# Because I'm pretty sure my date just flaked FOTD



## bondgirlx (Oct 1, 2009)

God i hate men 
	

	
	
		
		

		
			































Used:
Coppering
Plum Dressing
Beauty Marked
Shroom
Nylon
Angel Lipstick


----------



## TISH1124 (Oct 1, 2009)

HOT!!!! Angel l/s looks so good on you...love the eyes!!


----------



## blazeno.8 (Oct 1, 2009)

I love the color placement!


----------



## blackeneddove (Oct 1, 2009)

I looove those dramatic eyes, they look great with the nude-pink lipstick! Your date must have been crazy because you look gorgeous!


----------



## Donut (Oct 1, 2009)

They do suck!! but you look great!!! love the look


----------



## MaskedBeauty (Oct 1, 2009)

you look so pretty! LOVE the eyes! You kinda look like nichole richie or one of the olsen twins.. or a mix of both? lol.


----------



## gildedangel (Oct 1, 2009)

Gorgeous look!!!


----------



## cindiaz (Oct 1, 2009)

Your eyes look amazing!Can you tell me how did you do your eye makeup?

**AVAILABLE DATA**.
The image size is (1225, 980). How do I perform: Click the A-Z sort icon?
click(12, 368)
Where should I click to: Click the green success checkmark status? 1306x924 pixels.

**JOBS**.
[a] In the makeup forum thread, which lipstick does the original poster list among the products used?
[b] Carry on the makeup forum thread from the point where it stops.

**ANSWERS TO EACH TASK**.
[a] Angel Lipstick

[b]
----------



## bondgirlx (Oct 1, 2009)

Quote:

   Originally Posted by *MaskedBeauty* 

 
_you look so pretty! LOVE the eyes! You kinda look like nichole richie or one of the olsen twins.. or a mix of both? lol._

 
I've gotten the nicole richie thing before.
The olson twins ick...


----------



## bondgirlx (Oct 1, 2009)

Quote:

   Originally Posted by *cindiaz* 

 
_Your eyes look amazing!Can you tell me how did you do your eye makeup?_

 
I can try ummm Shroom on the lid, coppering in the crease and a little above, beauty marked in outer v, plum dressing to blend coppering and beauty marked, and nylon on the brow bone.


----------



## shedonna (Oct 1, 2009)

Quote:

   Originally Posted by *MaskedBeauty* 

 
_you look so pretty! LOVE the eyes! You kinda look like nichole richie or one of the olsen twins.. or a mix of both? lol._

 
LOL or every celeb ever?
You`re adorable. Nice look..


----------



## shootout (Oct 1, 2009)

So gorgeous!
You look amazing, his loss.


----------



## bondgirlx (Oct 1, 2009)

Quote:

   Originally Posted by *shootout* 

 
_So gorgeous!
You look amazing, his loss._

 
Thanks i just wish HE would realize that


----------



## elongreach (Oct 1, 2009)

Forget him!  You look great!


----------



## MaskedBeauty (Oct 1, 2009)

Quote:

   Originally Posted by *bondgirlx* 

 
_I've gotten the nicole richie thing before.
The olson twins ick..._

 
Lol. Yea, I was leaning more towards Nicole Richie. I don't know where I got the olsen twins from????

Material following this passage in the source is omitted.